Yeah, that comes from 46d8587b504 (where we tried to reduce as much as possible
the risk of seeing an unwanted xl_running_xacts being generated).
> Which seems precisely what's happening here?
Much probably yes.
> If that's the issue, I think we need to find a way to block logical decoding
> from making forward progress during the test.
>
> The easiest way would be to stop pg_recvlogical and emit a bunch of changes,
> so that the backend is stalled sending out data. But that'd require a hard to
> predict amount of data to be emitted, which isn't great.
What about using an injection point instead to block pg_recvlogical until
we want it to resume?
> But perhaps we could do something smarter, by starting a session on the
> primary that acquires an access exclusive lock on a relation that logical
> decoding will need to access? The tricky bit likely would be that it'd
> somehow need to *not* prevent VACUUM on the primary.

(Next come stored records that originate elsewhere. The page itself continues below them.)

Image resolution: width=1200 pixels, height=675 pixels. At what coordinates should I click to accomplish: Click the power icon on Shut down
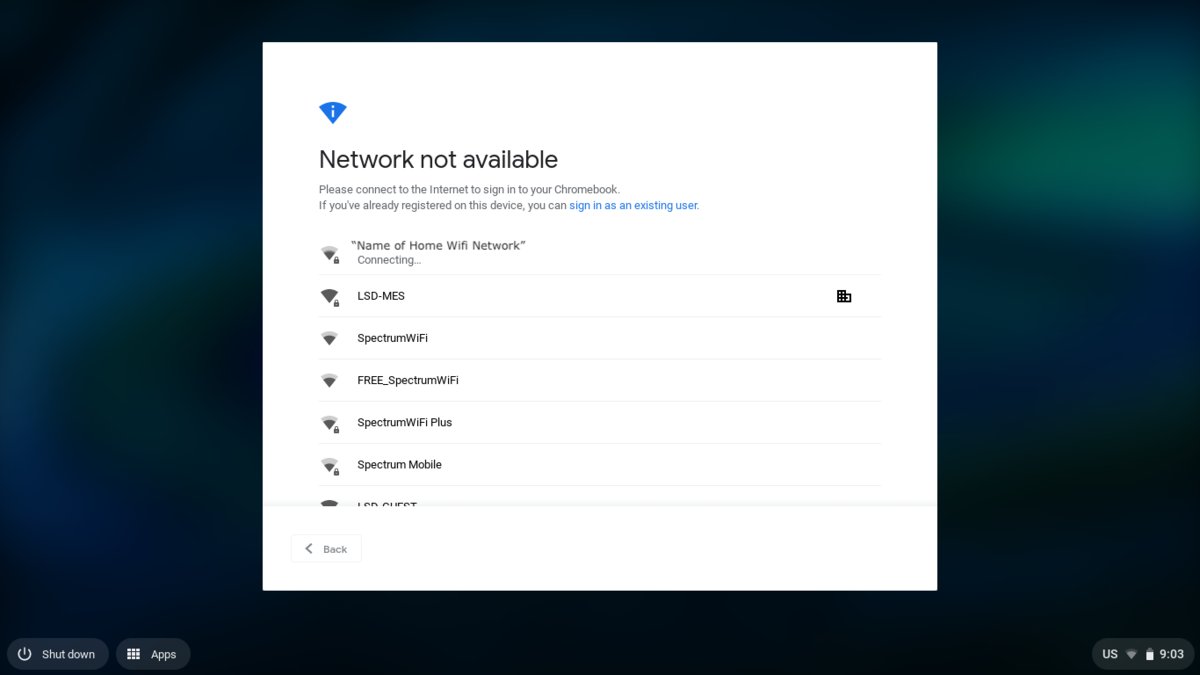[x=25, y=654]
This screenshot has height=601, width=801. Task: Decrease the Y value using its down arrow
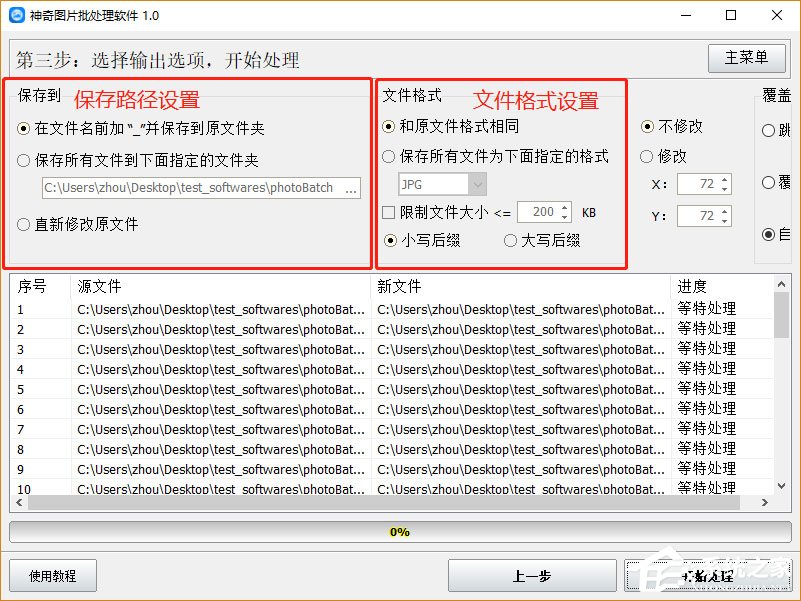725,221
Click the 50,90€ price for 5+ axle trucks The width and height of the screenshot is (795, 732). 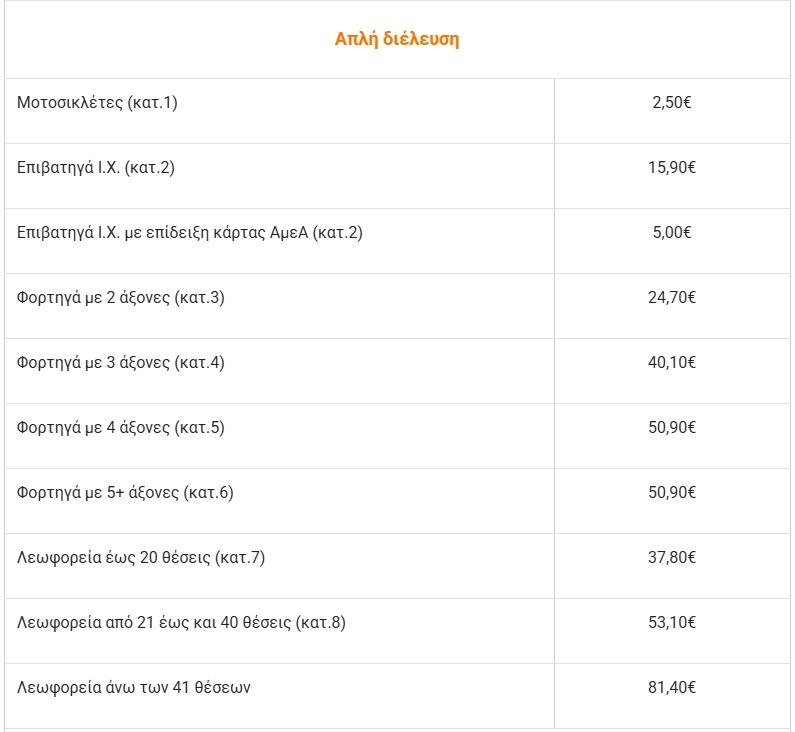coord(671,493)
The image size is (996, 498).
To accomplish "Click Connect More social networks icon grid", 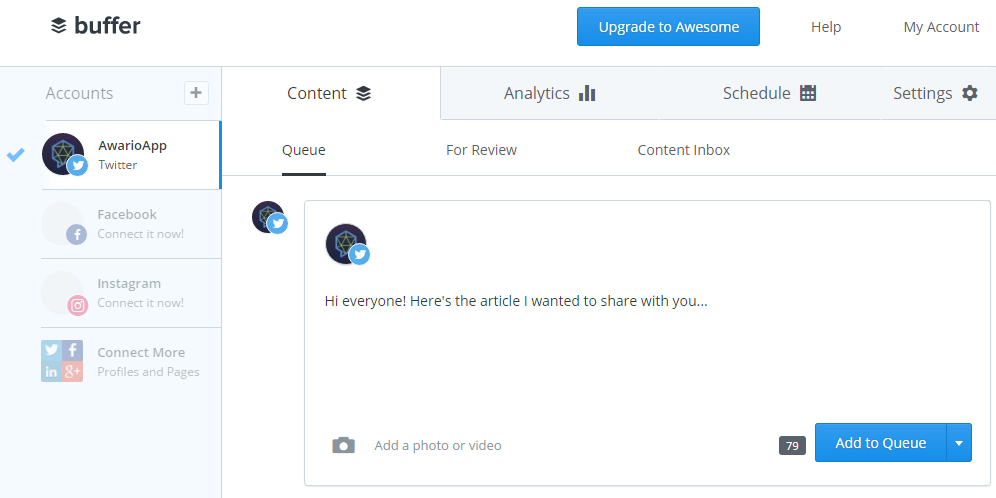I will click(62, 361).
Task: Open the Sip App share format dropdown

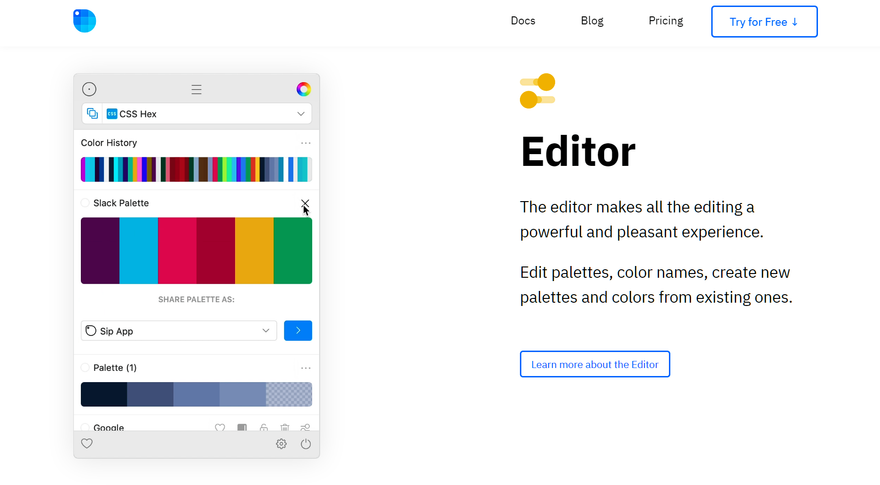Action: coord(179,331)
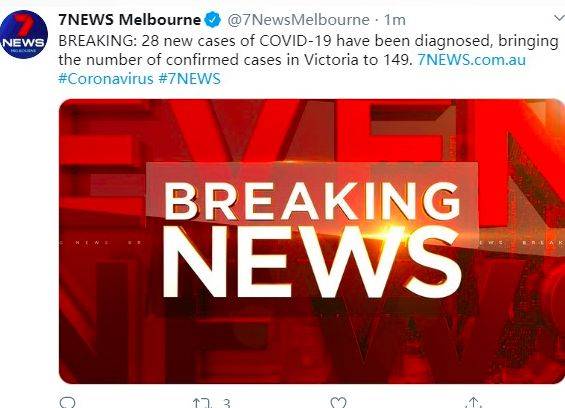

Hm, I'm not sure how we could do that.
> If we could trigger VACUUM in a transaction on the primary this would be
> easy, but we can't.
Another idea that I had ([1]) was to make use of injection points
around places where RUNNING_XACTS is emitted. IIRC I tried to work on this but
that was not simple as it sounds as we need the startup process not to be blocked
.
[1]: https://www.postgresql.org/message-id/ZmadPZlEecJNbhvI%40ip-10-97-1-34.eu-west-3.compute.internal
Regards,
--
Bertrand Drouvot
PostgreSQL Contributors Team
RDS Open Source Databases
Amazon Web Services: https://aws.amazon.com